● GIVEN INSTRUCTION:
Please reproduce every one of the entries below word for word, line by line.

● DATASET ROWS:
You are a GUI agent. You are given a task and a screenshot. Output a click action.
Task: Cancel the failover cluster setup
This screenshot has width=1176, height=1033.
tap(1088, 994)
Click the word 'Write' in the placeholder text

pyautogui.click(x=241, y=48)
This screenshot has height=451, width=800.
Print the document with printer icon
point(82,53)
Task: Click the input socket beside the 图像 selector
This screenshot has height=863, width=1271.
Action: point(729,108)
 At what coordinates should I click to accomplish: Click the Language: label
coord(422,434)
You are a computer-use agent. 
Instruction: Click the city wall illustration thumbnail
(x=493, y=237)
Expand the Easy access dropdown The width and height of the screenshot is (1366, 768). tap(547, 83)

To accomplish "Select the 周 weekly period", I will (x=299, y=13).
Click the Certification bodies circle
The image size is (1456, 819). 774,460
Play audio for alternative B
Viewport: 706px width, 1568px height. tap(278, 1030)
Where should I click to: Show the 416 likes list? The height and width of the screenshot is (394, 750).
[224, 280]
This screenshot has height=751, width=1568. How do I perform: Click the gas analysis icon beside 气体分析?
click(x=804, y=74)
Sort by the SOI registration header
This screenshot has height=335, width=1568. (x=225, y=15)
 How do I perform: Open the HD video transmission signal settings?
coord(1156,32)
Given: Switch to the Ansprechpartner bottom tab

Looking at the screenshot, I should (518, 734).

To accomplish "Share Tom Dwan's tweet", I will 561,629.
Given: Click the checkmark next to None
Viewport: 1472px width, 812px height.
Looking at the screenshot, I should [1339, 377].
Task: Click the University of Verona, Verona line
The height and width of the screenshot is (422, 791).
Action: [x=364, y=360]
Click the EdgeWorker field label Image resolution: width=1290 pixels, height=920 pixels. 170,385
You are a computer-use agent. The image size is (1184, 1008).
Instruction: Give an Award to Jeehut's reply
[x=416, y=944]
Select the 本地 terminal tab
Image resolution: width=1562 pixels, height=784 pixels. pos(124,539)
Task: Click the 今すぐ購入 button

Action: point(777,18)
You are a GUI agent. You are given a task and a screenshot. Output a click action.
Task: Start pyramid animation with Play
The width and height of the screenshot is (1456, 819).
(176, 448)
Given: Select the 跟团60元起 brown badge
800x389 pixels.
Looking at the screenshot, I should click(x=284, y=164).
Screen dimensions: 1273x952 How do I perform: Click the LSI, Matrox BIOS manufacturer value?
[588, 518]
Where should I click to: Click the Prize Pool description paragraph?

● REPLY:
You are a GUI agent. You are given a task and a screenshot. Output a click action.
Task: Cancel the failover cluster setup
This screenshot has width=1176, height=1033.
tap(1088, 994)
Click the word 'Write' in the placeholder text

pyautogui.click(x=241, y=48)
This screenshot has height=451, width=800.
Print the document with printer icon
point(82,53)
Task: Click the input socket beside the 图像 selector
This screenshot has height=863, width=1271.
Action: point(729,108)
 At what coordinates should I click to accomplish: Click the Language: label
coord(422,434)
You are a computer-use agent. 
Instruction: Click the city wall illustration thumbnail
(x=493, y=237)
Expand the Easy access dropdown The width and height of the screenshot is (1366, 768). tap(547, 83)

To accomplish "Select the 周 weekly period", I will (x=299, y=13).
Click the Certification bodies circle
The image size is (1456, 819). 774,460
Play audio for alternative B
Viewport: 706px width, 1568px height. tap(278, 1030)
Where should I click to: Show the 416 likes list? The height and width of the screenshot is (394, 750).
[224, 280]
This screenshot has height=751, width=1568. How do I perform: Click the gas analysis icon beside 气体分析?
click(x=804, y=74)
Sort by the SOI registration header
This screenshot has height=335, width=1568. (x=225, y=15)
 How do I perform: Open the HD video transmission signal settings?
coord(1156,32)
Given: Switch to the Ansprechpartner bottom tab

Looking at the screenshot, I should (518, 734).

To accomplish "Share Tom Dwan's tweet", I will 561,629.
Given: Click the checkmark next to None
Viewport: 1472px width, 812px height.
Looking at the screenshot, I should [1339, 377].
Task: Click the University of Verona, Verona line
The height and width of the screenshot is (422, 791).
Action: [x=364, y=360]
Click the EdgeWorker field label Image resolution: width=1290 pixels, height=920 pixels. 170,385
You are a computer-use agent. The image size is (1184, 1008).
Instruction: Give an Award to Jeehut's reply
[x=416, y=944]
Select the 本地 terminal tab
Image resolution: width=1562 pixels, height=784 pixels. pos(124,539)
Task: Click the 今すぐ購入 button

Action: point(777,18)
You are a GUI agent. You are given a task and a screenshot. Output a click action.
Task: Start pyramid animation with Play
The width and height of the screenshot is (1456, 819).
(176, 448)
Given: Select the 跟团60元起 brown badge
800x389 pixels.
Looking at the screenshot, I should click(x=284, y=164).
Screen dimensions: 1273x952 How do I perform: Click the LSI, Matrox BIOS manufacturer value?
[588, 518]
Where should I click to: Click the Prize Pool description paragraph?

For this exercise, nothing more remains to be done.